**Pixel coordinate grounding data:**
========================================================================

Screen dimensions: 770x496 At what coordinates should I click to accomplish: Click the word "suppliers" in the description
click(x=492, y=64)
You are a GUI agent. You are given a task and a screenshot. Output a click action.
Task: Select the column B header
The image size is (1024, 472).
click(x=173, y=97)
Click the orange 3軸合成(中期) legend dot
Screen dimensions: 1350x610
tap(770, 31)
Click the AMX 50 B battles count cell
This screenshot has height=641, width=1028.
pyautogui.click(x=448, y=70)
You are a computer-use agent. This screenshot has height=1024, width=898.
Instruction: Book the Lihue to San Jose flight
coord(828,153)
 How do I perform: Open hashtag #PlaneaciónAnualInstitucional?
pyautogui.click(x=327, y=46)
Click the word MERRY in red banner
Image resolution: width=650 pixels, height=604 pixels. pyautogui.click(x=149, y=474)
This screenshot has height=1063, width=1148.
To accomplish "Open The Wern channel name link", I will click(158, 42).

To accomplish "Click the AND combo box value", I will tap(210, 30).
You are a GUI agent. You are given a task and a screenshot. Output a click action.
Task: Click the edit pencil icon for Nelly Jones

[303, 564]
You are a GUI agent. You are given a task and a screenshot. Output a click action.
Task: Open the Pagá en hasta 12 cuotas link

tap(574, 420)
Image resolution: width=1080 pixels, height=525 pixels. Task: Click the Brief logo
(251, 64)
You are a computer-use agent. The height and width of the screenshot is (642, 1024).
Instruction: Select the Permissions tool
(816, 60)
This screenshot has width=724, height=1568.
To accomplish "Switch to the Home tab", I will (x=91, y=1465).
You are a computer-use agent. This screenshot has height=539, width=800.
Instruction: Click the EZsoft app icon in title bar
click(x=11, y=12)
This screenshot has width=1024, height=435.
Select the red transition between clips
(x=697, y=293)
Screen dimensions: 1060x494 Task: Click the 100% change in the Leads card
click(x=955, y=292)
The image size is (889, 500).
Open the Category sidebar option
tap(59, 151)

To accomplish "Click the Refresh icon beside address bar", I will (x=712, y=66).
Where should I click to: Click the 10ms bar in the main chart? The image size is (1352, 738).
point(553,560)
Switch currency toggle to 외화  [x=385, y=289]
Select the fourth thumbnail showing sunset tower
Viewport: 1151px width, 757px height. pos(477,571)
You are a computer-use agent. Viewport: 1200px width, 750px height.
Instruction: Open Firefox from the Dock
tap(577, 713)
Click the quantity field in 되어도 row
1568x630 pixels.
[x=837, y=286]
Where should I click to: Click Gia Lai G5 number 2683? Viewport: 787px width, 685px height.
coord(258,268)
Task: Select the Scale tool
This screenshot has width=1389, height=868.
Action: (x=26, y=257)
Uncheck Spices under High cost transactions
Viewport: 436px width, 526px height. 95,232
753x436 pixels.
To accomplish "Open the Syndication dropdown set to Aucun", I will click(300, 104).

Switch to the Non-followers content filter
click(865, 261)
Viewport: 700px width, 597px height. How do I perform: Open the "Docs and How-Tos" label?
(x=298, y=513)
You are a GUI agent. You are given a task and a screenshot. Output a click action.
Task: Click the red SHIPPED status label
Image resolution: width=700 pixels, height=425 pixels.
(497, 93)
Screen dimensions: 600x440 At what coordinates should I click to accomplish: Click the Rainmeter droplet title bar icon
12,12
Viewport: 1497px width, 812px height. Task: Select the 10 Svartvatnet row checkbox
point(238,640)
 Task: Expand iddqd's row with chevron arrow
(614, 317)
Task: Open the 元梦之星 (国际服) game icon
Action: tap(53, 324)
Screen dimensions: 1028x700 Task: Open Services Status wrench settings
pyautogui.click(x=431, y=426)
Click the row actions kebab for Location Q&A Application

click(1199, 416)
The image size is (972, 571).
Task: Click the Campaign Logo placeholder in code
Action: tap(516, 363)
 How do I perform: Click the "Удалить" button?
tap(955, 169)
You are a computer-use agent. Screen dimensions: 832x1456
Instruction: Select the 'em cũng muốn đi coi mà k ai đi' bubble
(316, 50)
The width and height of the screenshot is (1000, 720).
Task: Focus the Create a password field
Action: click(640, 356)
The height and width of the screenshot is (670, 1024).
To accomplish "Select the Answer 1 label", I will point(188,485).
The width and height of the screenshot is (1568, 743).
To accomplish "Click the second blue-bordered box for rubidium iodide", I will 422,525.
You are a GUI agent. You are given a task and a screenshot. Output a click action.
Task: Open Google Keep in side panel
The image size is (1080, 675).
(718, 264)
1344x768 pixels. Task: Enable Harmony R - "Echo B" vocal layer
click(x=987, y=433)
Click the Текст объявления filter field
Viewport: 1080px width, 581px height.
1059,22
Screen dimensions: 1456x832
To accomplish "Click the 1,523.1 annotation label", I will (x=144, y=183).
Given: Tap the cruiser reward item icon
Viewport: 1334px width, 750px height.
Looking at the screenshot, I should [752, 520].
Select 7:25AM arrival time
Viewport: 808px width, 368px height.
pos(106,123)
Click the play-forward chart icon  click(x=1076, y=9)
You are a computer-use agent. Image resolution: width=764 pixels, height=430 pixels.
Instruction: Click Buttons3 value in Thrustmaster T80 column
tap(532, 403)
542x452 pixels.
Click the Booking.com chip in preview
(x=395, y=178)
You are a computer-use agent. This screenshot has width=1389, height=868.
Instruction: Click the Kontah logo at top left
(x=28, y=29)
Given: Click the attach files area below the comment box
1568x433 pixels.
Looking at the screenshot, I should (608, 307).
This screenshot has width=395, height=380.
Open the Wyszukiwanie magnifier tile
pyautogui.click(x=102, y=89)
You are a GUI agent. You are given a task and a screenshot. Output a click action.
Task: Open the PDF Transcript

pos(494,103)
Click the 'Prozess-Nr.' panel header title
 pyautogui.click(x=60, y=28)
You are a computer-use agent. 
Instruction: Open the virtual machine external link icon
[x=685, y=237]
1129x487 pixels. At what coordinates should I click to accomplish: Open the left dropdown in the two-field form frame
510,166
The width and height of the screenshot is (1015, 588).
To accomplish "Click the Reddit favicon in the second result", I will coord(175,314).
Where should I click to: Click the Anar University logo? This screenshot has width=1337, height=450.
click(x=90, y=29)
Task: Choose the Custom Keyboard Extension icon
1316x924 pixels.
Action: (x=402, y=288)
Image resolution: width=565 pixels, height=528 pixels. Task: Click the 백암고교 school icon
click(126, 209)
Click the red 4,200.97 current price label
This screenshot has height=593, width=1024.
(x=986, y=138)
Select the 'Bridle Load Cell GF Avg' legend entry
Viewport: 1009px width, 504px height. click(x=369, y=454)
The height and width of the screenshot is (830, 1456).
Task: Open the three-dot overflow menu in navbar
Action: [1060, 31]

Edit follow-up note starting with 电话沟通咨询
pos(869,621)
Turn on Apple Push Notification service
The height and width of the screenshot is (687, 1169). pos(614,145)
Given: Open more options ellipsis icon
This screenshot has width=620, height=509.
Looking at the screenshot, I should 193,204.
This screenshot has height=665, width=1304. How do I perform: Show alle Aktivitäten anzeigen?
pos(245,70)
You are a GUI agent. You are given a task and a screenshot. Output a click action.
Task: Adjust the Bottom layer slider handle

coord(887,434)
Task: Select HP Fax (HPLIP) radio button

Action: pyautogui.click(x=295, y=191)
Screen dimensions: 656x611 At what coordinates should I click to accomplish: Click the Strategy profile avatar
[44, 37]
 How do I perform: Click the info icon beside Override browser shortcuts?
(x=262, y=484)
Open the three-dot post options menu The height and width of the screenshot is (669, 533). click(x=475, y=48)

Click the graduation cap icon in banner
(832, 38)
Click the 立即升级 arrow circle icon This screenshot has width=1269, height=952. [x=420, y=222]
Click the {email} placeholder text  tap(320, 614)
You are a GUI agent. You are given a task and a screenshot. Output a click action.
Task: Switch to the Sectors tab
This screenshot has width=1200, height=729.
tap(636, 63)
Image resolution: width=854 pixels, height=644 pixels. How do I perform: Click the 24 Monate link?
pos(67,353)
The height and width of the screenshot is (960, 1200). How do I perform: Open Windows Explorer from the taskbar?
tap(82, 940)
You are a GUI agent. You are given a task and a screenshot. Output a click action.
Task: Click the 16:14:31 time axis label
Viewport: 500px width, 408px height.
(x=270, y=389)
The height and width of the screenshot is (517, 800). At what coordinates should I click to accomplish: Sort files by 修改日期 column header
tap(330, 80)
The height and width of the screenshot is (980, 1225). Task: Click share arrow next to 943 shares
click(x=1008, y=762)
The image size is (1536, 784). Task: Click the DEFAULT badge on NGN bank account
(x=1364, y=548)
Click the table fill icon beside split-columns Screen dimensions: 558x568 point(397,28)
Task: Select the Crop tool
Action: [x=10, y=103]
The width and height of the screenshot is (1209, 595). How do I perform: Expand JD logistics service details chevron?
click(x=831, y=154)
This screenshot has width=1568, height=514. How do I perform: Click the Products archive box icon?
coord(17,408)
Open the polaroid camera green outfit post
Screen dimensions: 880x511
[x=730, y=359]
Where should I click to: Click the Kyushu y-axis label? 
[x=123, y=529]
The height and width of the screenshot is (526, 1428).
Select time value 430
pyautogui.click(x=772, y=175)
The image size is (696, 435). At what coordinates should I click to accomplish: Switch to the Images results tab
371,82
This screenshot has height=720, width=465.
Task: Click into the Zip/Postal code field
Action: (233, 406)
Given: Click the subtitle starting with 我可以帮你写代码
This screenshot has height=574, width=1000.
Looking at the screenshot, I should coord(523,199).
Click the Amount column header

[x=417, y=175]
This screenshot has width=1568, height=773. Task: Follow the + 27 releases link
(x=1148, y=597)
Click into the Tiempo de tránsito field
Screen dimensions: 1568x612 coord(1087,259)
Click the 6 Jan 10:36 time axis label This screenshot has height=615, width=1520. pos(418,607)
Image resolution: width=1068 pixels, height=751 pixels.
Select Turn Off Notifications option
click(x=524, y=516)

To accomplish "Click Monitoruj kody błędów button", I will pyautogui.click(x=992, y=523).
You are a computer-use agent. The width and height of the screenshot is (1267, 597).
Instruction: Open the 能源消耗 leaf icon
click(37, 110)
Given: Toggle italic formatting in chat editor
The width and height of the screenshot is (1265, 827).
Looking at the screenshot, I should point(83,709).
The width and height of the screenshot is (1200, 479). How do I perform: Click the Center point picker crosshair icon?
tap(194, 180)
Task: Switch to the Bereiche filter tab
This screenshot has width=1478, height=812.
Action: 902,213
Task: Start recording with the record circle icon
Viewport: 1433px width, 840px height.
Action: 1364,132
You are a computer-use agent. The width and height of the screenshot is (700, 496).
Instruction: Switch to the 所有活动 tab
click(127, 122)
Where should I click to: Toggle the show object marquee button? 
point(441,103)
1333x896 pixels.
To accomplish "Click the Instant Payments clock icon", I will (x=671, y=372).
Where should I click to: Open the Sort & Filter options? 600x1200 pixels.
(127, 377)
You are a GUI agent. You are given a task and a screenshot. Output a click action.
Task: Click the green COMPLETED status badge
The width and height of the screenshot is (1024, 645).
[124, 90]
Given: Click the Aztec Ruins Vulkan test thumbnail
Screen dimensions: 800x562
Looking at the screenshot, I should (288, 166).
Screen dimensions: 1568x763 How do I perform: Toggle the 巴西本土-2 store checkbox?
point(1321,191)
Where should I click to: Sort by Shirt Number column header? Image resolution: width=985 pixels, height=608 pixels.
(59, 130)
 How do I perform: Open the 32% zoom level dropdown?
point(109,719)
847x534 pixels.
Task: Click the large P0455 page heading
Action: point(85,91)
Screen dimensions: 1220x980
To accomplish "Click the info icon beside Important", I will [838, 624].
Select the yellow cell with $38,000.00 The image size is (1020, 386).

========================================================================

**DESCRIPTION OF THE TASK:**
Look through the entries above and quote exactly the lines from the line with "Instruction: Click the EZsoft" to the line with "753x436 pixels.", counting both of those lines.

**WORKED SOLUTION:**
Instruction: Click the EZsoft app icon in title bar
click(x=11, y=12)
This screenshot has width=1024, height=435.
Select the red transition between clips
(x=697, y=293)
Screen dimensions: 1060x494 Task: Click the 100% change in the Leads card
click(x=955, y=292)
The image size is (889, 500).
Open the Category sidebar option
tap(59, 151)

To accomplish "Click the Refresh icon beside address bar", I will (x=712, y=66).
Where should I click to: Click the 10ms bar in the main chart? The image size is (1352, 738).
point(553,560)
Switch currency toggle to 외화  [x=385, y=289]
Select the fourth thumbnail showing sunset tower
Viewport: 1151px width, 757px height. pos(477,571)
You are a computer-use agent. Viewport: 1200px width, 750px height.
Instruction: Open Firefox from the Dock
tap(577, 713)
Click the quantity field in 되어도 row
1568x630 pixels.
[x=837, y=286]
Where should I click to: Click Gia Lai G5 number 2683? Viewport: 787px width, 685px height.
coord(258,268)
Task: Select the Scale tool
This screenshot has width=1389, height=868.
Action: (x=26, y=257)
Uncheck Spices under High cost transactions
Viewport: 436px width, 526px height. 95,232
753x436 pixels.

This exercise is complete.